Tanganku meraba pelipis yang sekarang mempunyai gelembung kecil. ¨Nggak papa. Cuman benjol kecil.¨ Dia mengenakan kembali kemejanya, dengan tiga kancing teratas dibiarkan terbuka. Ini sengaja? Aku membuang pandangan mata, menolak magnet untuk mengintip ke balik bajunya yang sedikit terbuka. ¨Aku cuman nganterin ... ini.¨ Tanganku menunjuk ke kipas angin yang berdiri tak acuh dengan interaksi kami. Lha iya, cuman kipas angin.

¨Mmm, thanks. Ambil es batu dulu, biar aku kompres.¨ Matanya masih menelitiku.

¨Nggak papa. Dulu waktu kecil aku jatuh dari pohon setinggi tiga meter dan langsung lari-lari lagi.¨ Dia geleng-geleng kepala.

¨Aku pengen mandi.
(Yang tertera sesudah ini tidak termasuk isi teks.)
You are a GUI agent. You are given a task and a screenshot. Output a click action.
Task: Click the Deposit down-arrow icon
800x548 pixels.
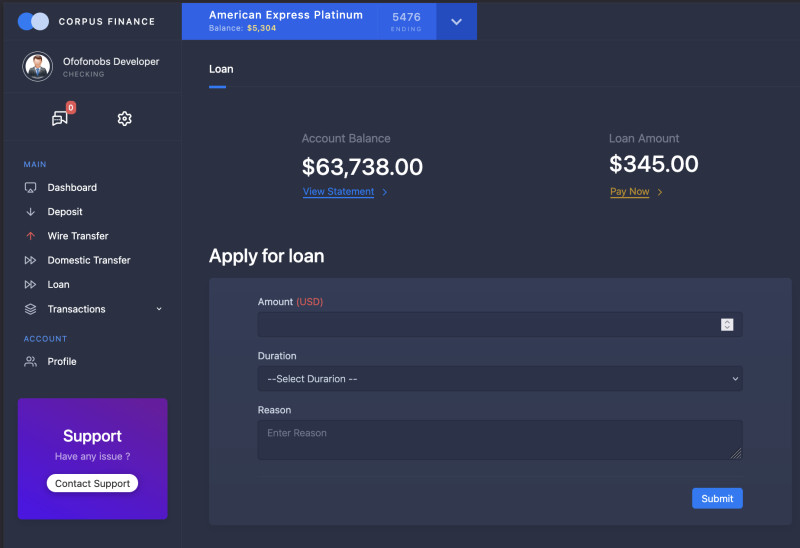[x=30, y=212]
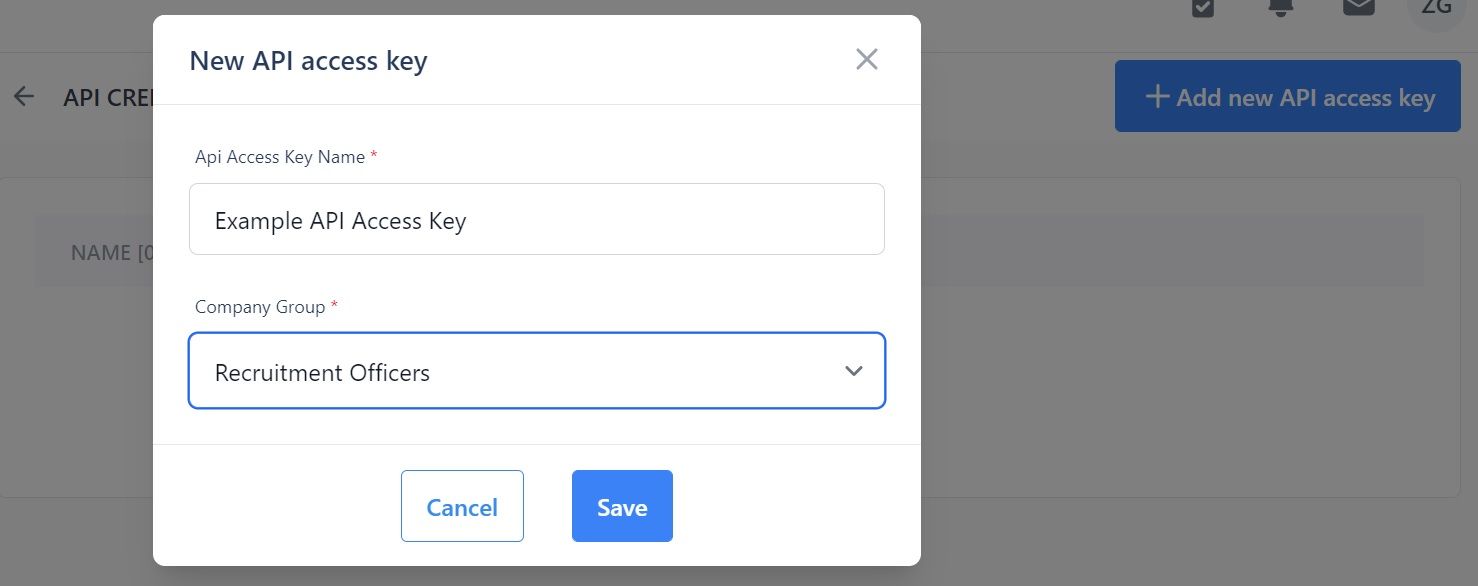Click the Example API Access Key text

pyautogui.click(x=341, y=221)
Kamar mandi di mana?¨

¨Oh. Hayuk.¨ Dia masuk sebentar ke dalam kamar, mengambil dompet toiletrisnya. ¨Baju. Itu. Dikancingin!¨ desisku. Jangan sampe Bapak dan Ibu ngeliat dia mondar mandir dengan dada setengah telanjang, bisa-bisa besok pagi penghulu langsung datang ke rumah. Dia hanya membalas dengan cengiran lebar.

¨Bentar. Aku ambilin sabun dulu.¨ Melangkah ke arah kamarku, yang bersisian dengan kamar Galih. Dia berdiri di ambang pintu, pandangan menyapu ruangan kamarku yang didominasi warna pink.

¨Britney Spears? Backstreet Boys?¨ salah satu alisnya terangkat ke atas.

¨Hey, Britney Spears itu genius, dan Backstreet Boys, bisa dibilang klasik.¨ Dia mendengus.

¨Memang, musik apa yang kamu dengerin. Mozart? Choppin?¨

Dia menyilangkan kedua tangan di dada. ¨Bukan, Backstreet Boys.¨

¨Backstreet Boys is the best boy band ever! Disamping NKOTB!¨ kali ini tawa renyah meluncur dari mulutnya. ¨Nih.¨ Aku memberikan tas bening yang berisi sabun cair dan shampo, benda ini selalu menemani kemanapun aku traveling.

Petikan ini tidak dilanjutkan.